Affordability is often a sore spot for stores that specialize in local produce. But because L.A.C.E. is a nonprofit, Zevon can maintain a lower-than-average mark-up on the cured meats, local condiments and dairy products that make up much of its stock. A 16-ounce tub of yogurt from The Vermont Milk Company  in Hardwick costs only $1.50. A stick of pepperoni from Barre-based Vermont Smoke & Cure is a reasonable $3.59. But don't go looking for deals on global hits such as Cabot cheeses  or Ben & Jerry's  — they're not available. "It's giving those smaller producers a fair shot not to have the big brand names next to them," Zevon explains.
While L.A.C.E. offers the fun of novel flavors of jam and myriad types of cheese, the small but artful produce department may be its greatest service to local producing and consuming communities. Even in winter, says Zevon, the produce will come from Vermont farms. On a recent day, the colorful offerings included numerous lettuces, dark purple and pale green kohlrabi, garlic scapes, rainbow chard and tender new red potatoes. But unlike in most stores that cater to localvores, the veggies weren't divided into organic and conventional sections. Explains Zevon, "All of our produce is grown naturally; not all of it is certified organic." The organization didn't want to exclude starting growers who couldn't afford the cost of certification.

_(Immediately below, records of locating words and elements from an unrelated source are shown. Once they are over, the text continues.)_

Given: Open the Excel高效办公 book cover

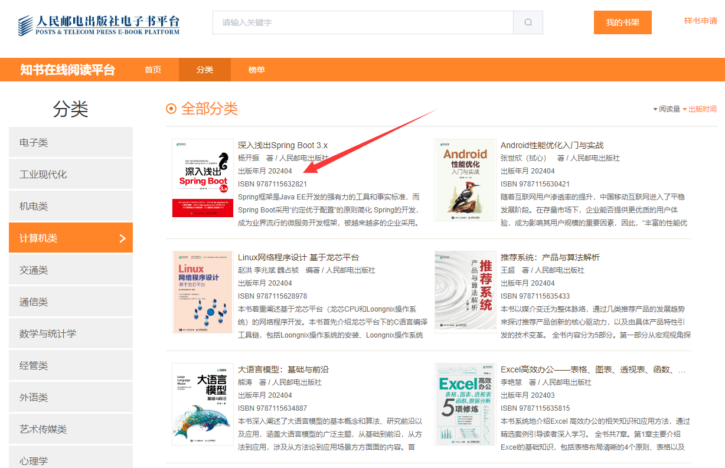Looking at the screenshot, I should point(465,404).
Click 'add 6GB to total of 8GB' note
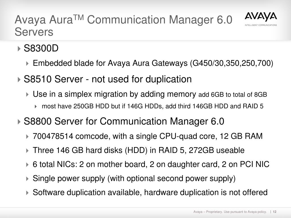Screen dimensions: 291x218 pyautogui.click(x=233, y=95)
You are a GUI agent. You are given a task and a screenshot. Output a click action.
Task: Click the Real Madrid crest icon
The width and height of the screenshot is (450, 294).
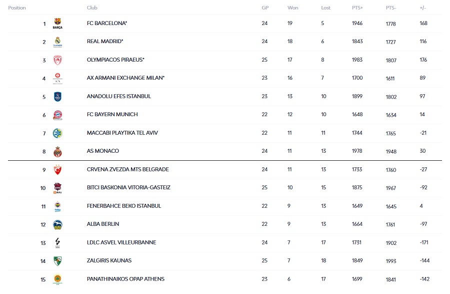click(x=58, y=42)
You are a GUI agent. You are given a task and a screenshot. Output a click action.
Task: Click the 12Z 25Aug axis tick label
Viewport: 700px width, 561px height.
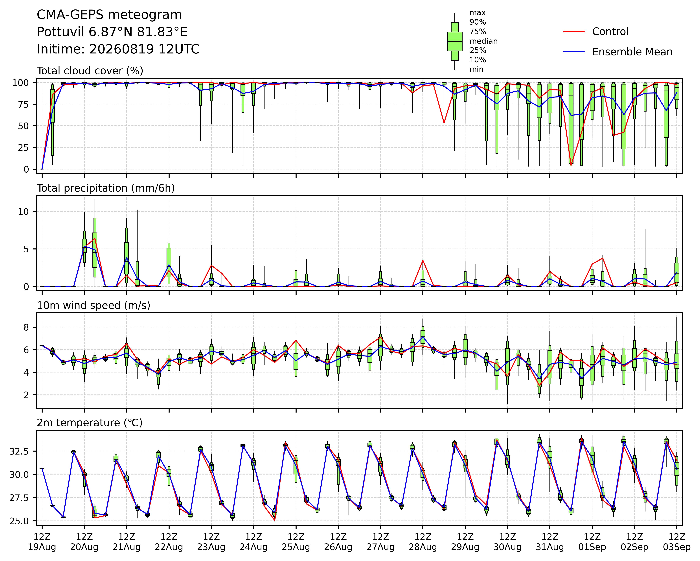click(296, 542)
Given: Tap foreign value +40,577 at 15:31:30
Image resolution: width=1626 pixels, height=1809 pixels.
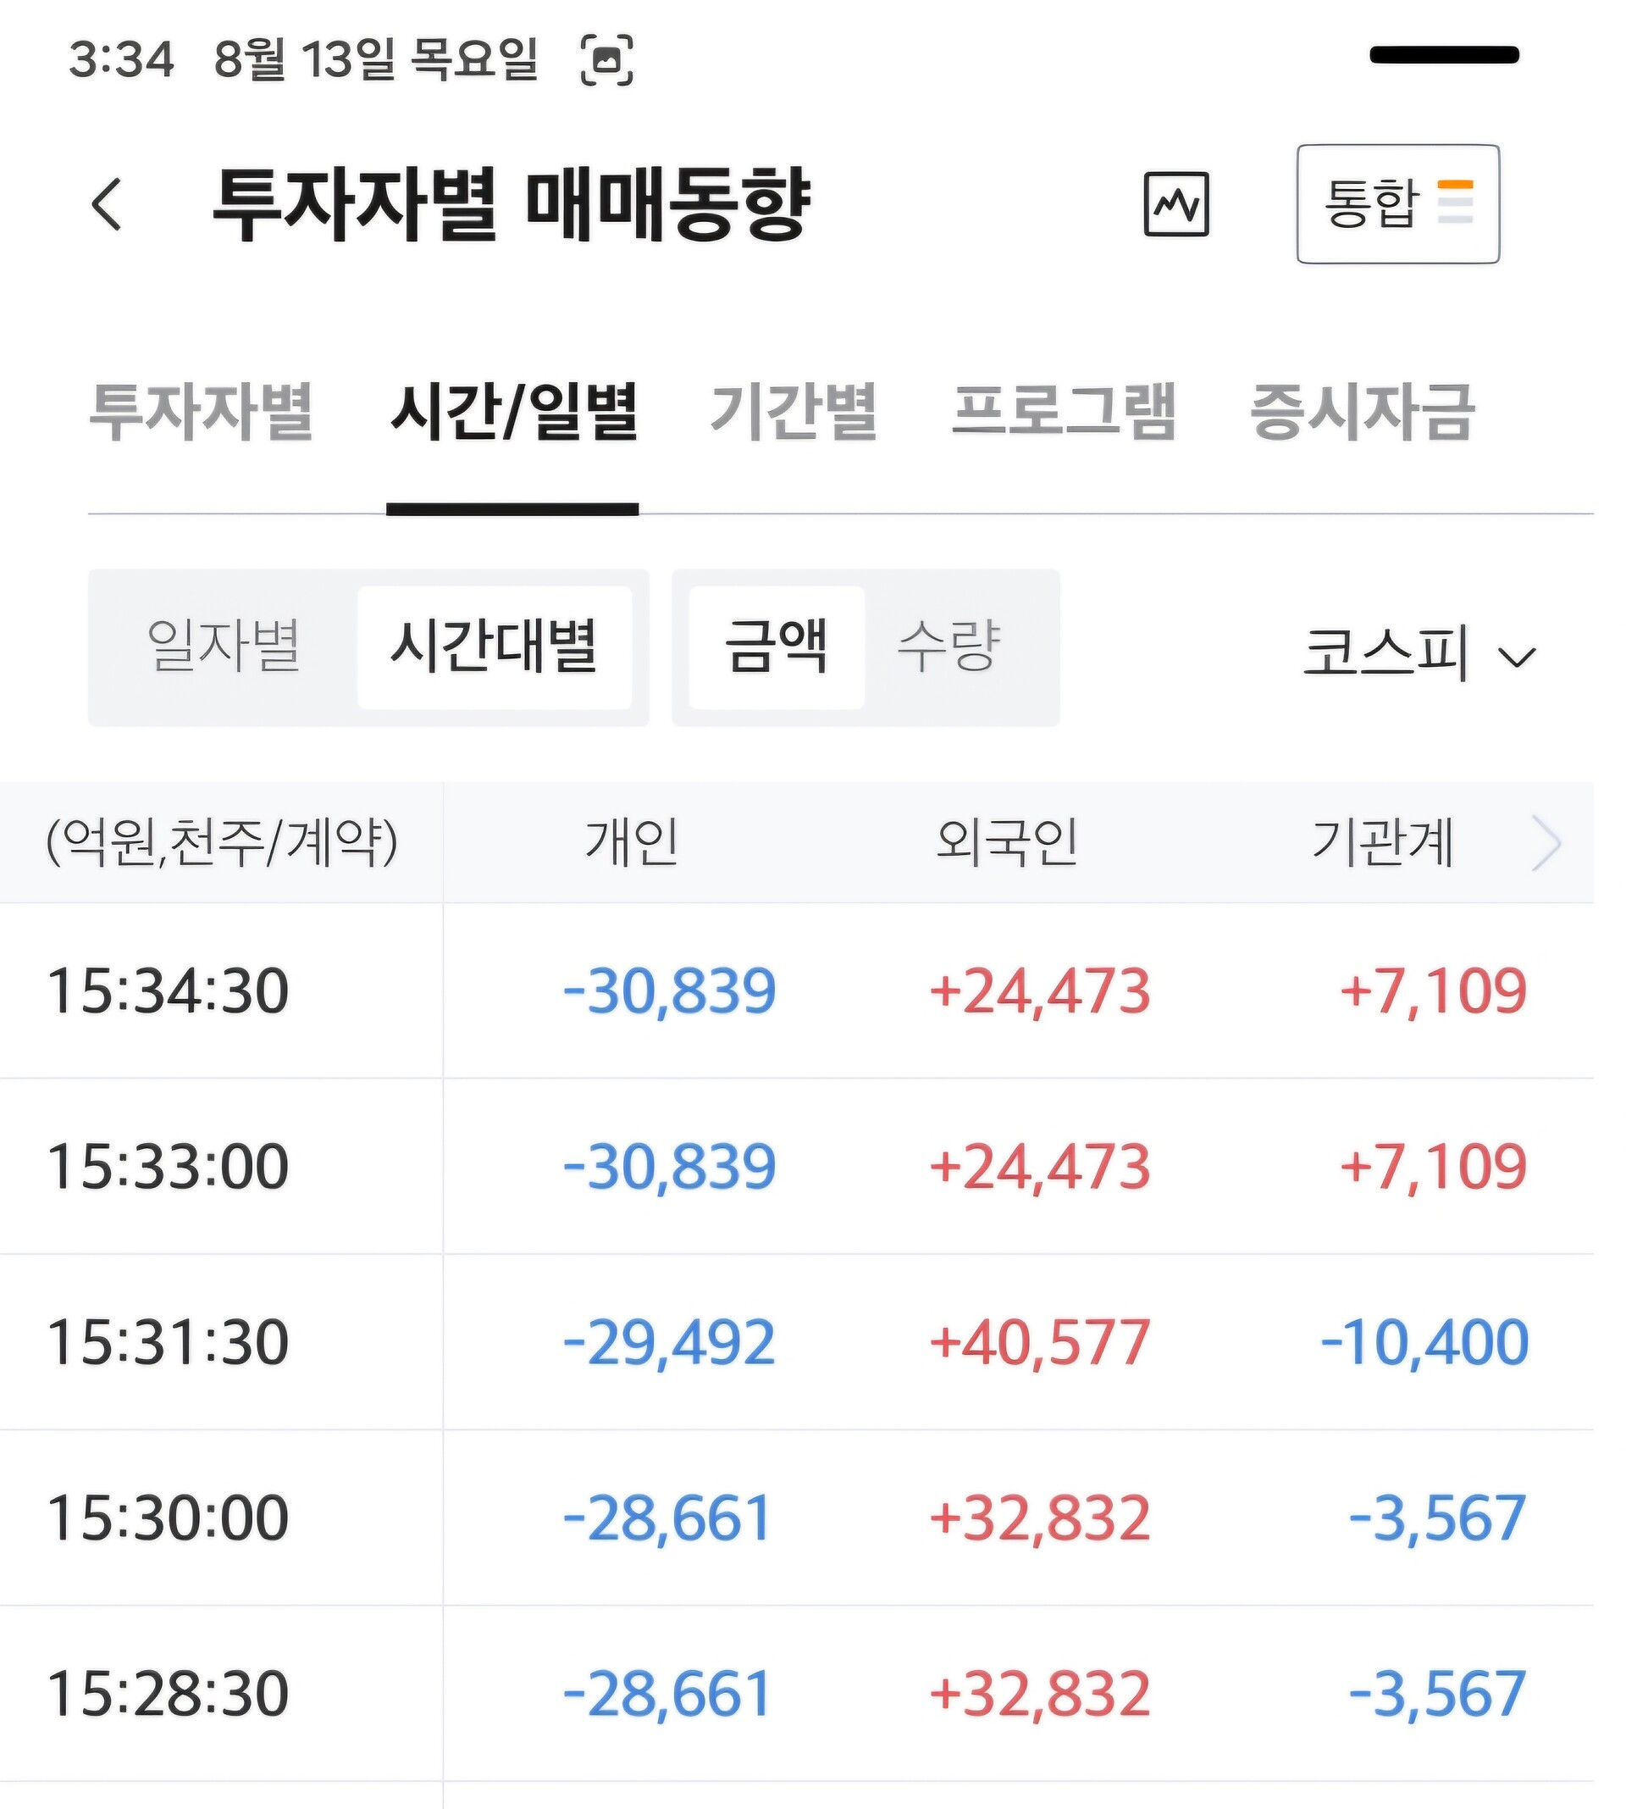Looking at the screenshot, I should pos(1040,1342).
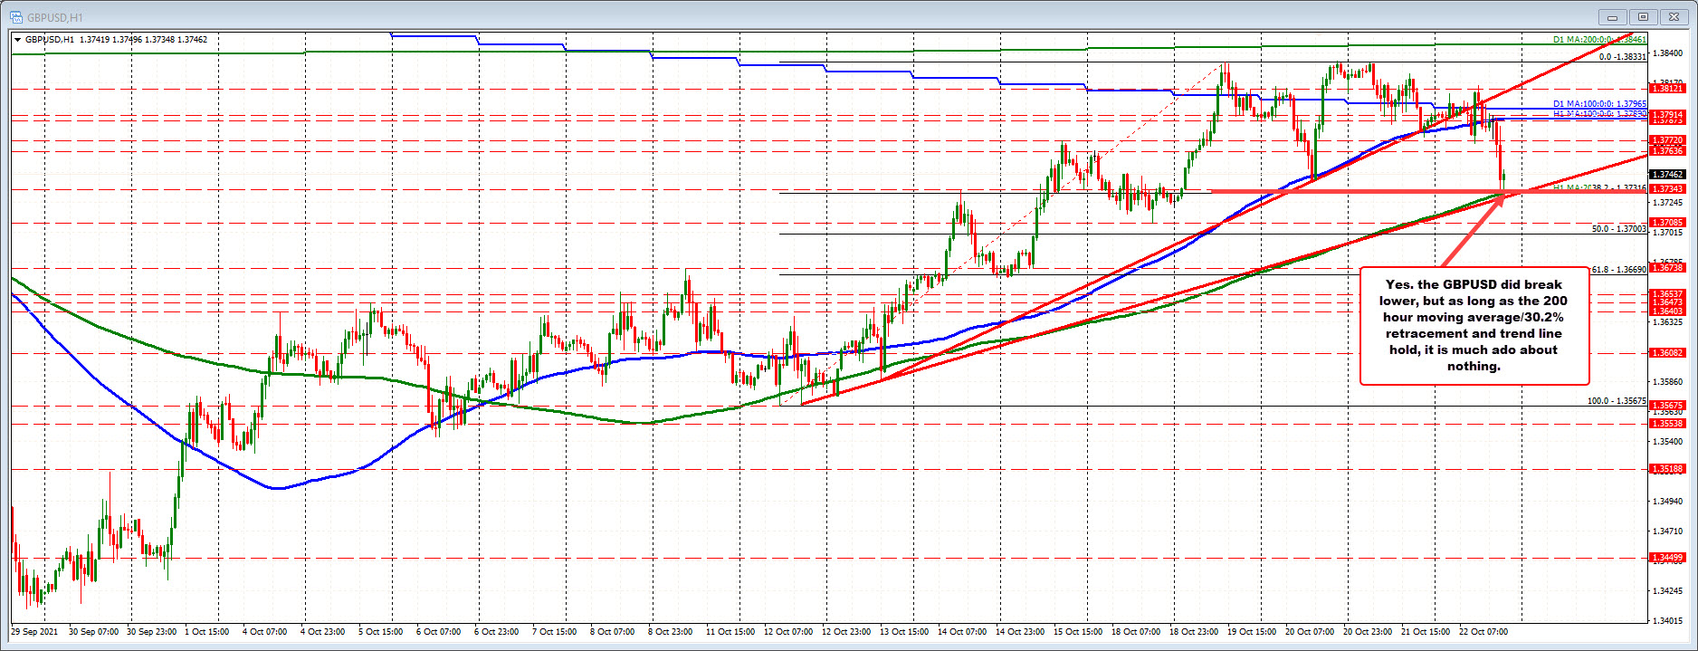1698x651 pixels.
Task: Select the red 1.35188 price level tag
Action: (x=1666, y=469)
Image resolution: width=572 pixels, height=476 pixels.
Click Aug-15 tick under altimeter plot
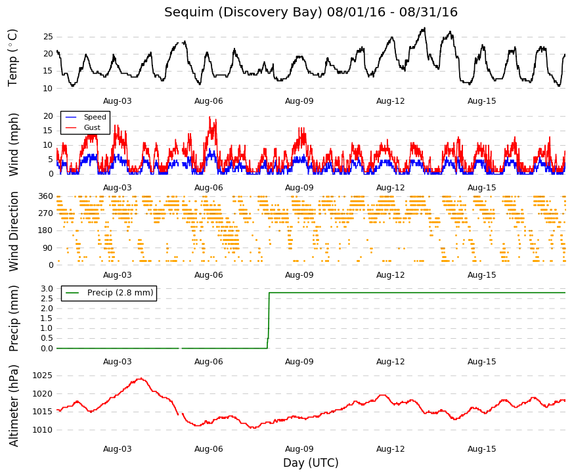[x=481, y=449]

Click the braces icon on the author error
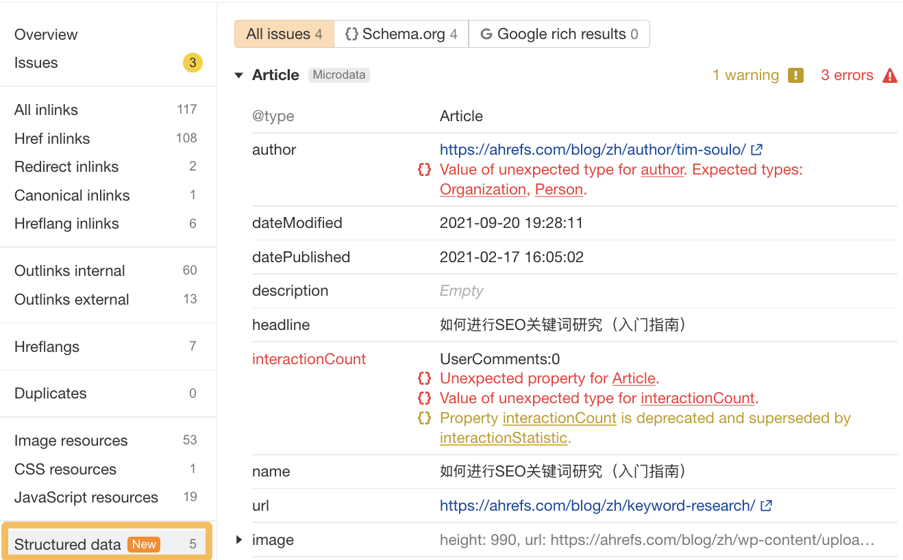tap(424, 169)
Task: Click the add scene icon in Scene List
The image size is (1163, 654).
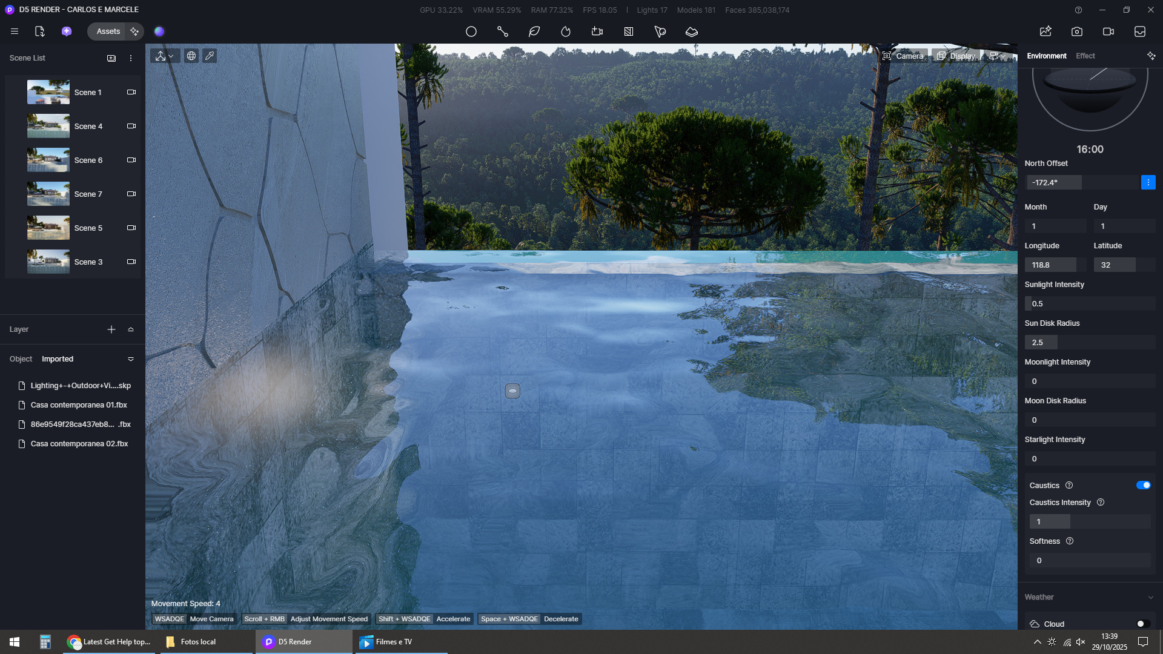Action: pyautogui.click(x=111, y=58)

Community cooperation matters to Zevon, as it does to the other new business owners. They see strength in interdependence. Michelle Lunde, for instance, sells cookies and pies wholesale to L.A.C.E., desserts to Granite City Brewery and "special occasion cakes" to Sean and Nora's. A benefit of dealing with other up-and-coming business owners is "just being able to talk about everyday difficulties or give each other a little pat on the back," she says. The brewery, owned by brothers Bud and Jason Stevens, supplements its own offerings with a few other Vermont microbrews on tap and buys a selection of items from Barre-based specialty food producers, such as Ramiz's Bakery, El Sol and Cottage Street Pasta.
The newly thriving art scene, which brings in tens of thousands of visitors each year, has joined with the growing number of restaurants and specialty food producers to lead the way toward a better-tasting Barre. Mayfield speculates, "I think it's just beginning . . . There will be a mixture of arts, services and industry that will all mutually support one another and make Barre a vital city. Honestly, I think Barre's best days are yet to come."